=== PASSAGE GIVEN ===

Postrel points to a study (pdf) which finds that immigration during the 1990s actually increased the average wage of the U.S. worker by 2.7%. Some of the study’s key points include:
--When any business expands, including hiring immigrants, workers with complementary skills are hired as well. "Immigrant engineers, for instance, may create demand for native-born patent lawyers and marketing executives," notes Postrel.
--Immigrants typically bring different skills to the U.S. labor force, focusing on different occupations from natives. Such a trend explains why foreign-born tailors, for example, make up over half of all tailors in the U.S.
--Even in similar professions, there is no perfect substitution. A Chinese cook or Japanese sushi chef, for example, is highly unlikely to take cooking jobs at the Central Bar-B-Que in Memphis (to use an example of one of the world’s best barbeque spots).
--Recent immigration, not surprisingly, has had the greatest impact on the least educated, as Postrel observes:
Immigration in the 1990's, they [the study's authors] estimate, raised the wages of native-born high school graduates, college dropouts and college graduates by at least 2.5 percent. By contrast, they estimate that the wages of American-born high school dropouts fell by 2.4 percent because of immigration.
In an interview, however, Professor Peri noted that Americans are increasingly well educated, so that high school dropouts make up a small, rapidly declining portion of today's native-born work force. In 2000, he said, only 9 percent of American-born workers did not have a high school degree.
"If you look at the U.S. labor force," he said, "those people born in the U.S., I am talking about a negative effect for about 9 percent of the population and a positive effect for 91 percent of the population."

===

JOBS
a – Answer these questions from the passage on immigration and wages:
(i) By what percent did immigration in the 1990s raise the average wage of the U.S. worker, according to the study?
(ii) What share of all tailors in the U.S. are foreign-born?
(iii) In 2000, what percent of American-born workers lacked a high school degree?
b – In the entries, take the stretch from the line containing "Given: Place cursor" through the end of the entries, and write it out with "Given" replaced by "Task" wherever it appears, changing nothing else. Leave the pictures out.
The passage and the entries have nothing to do with each other.

=== DATASET CONTENT ===

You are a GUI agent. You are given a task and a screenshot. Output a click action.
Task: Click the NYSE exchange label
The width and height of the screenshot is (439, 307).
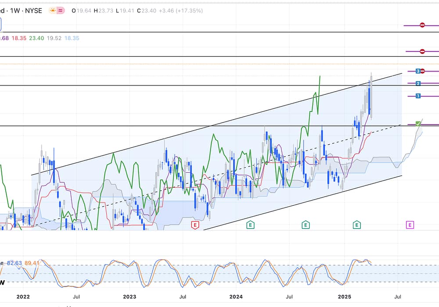33,11
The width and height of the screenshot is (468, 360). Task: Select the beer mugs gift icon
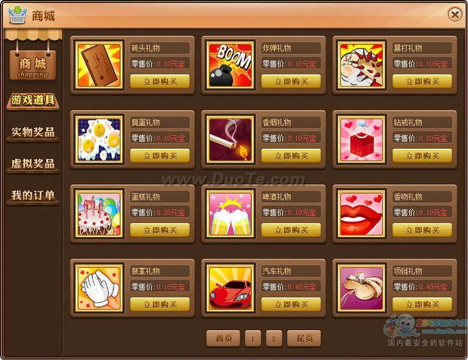pyautogui.click(x=230, y=214)
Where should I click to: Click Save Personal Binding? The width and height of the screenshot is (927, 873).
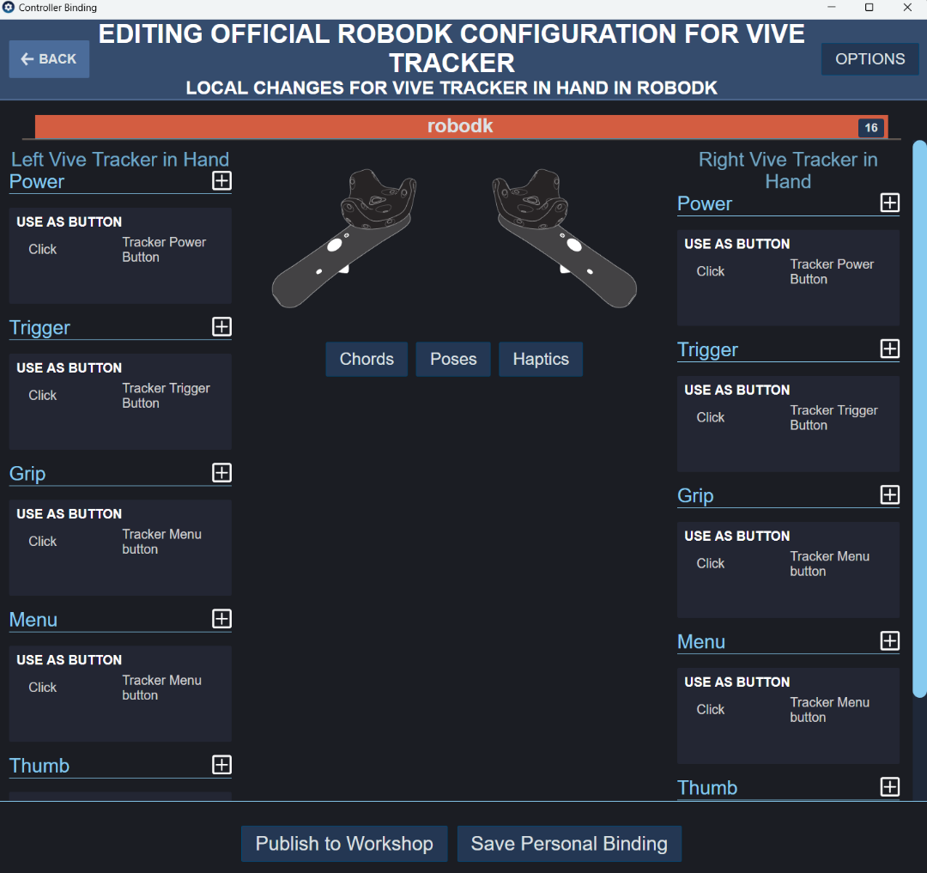point(569,844)
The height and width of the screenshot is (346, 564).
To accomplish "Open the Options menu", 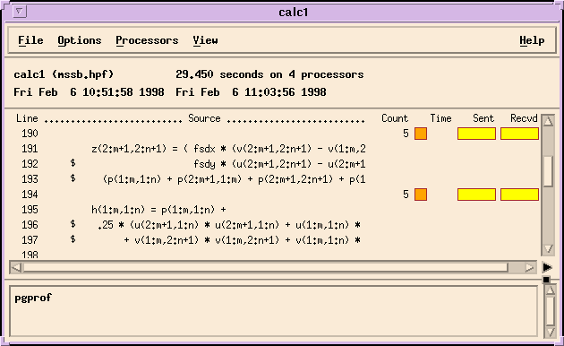I will (x=80, y=40).
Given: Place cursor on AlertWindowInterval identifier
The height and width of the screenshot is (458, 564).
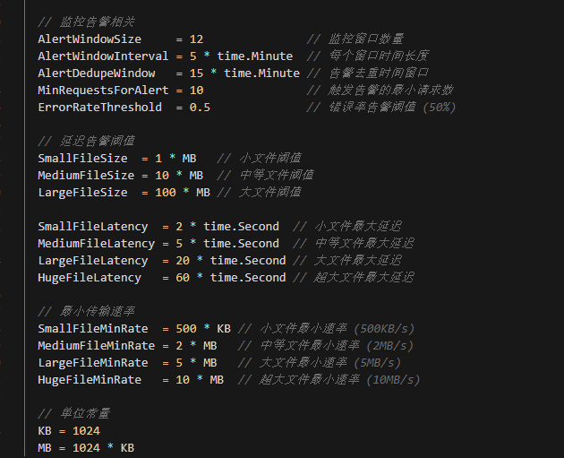Looking at the screenshot, I should (x=103, y=56).
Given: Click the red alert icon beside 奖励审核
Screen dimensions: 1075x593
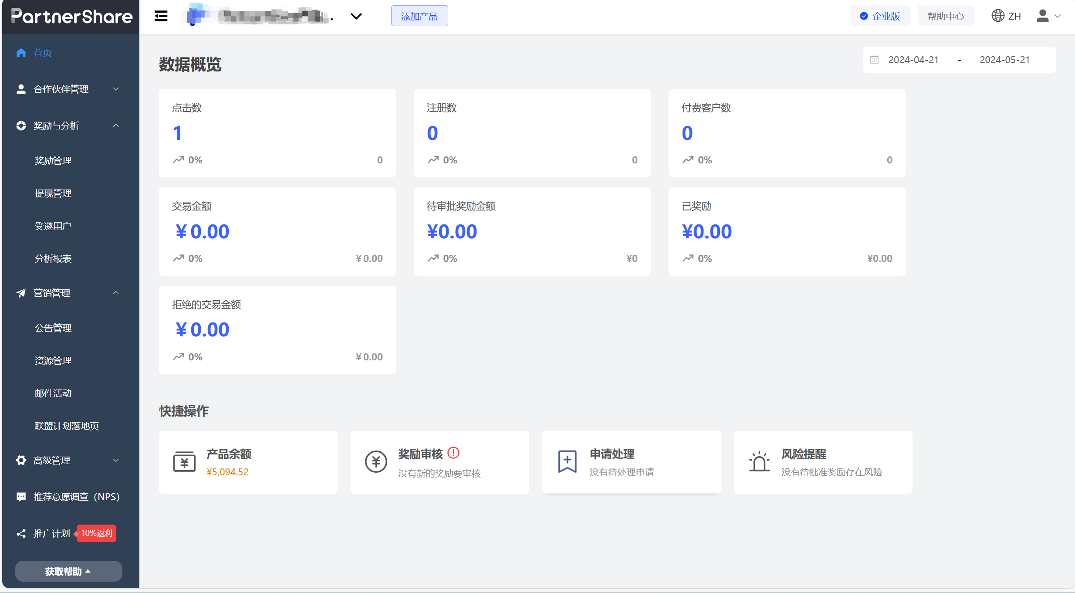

===

SET OF ANSWERS
a –
(i) 2.7%
(ii) Over half
(iii) 9 percent

b –
Task: Place cursor on AlertWindowInterval identifier
The height and width of the screenshot is (458, 564).
Looking at the screenshot, I should (x=103, y=56).
Task: Click the red alert icon beside 奖励审核
Screen dimensions: 1075x593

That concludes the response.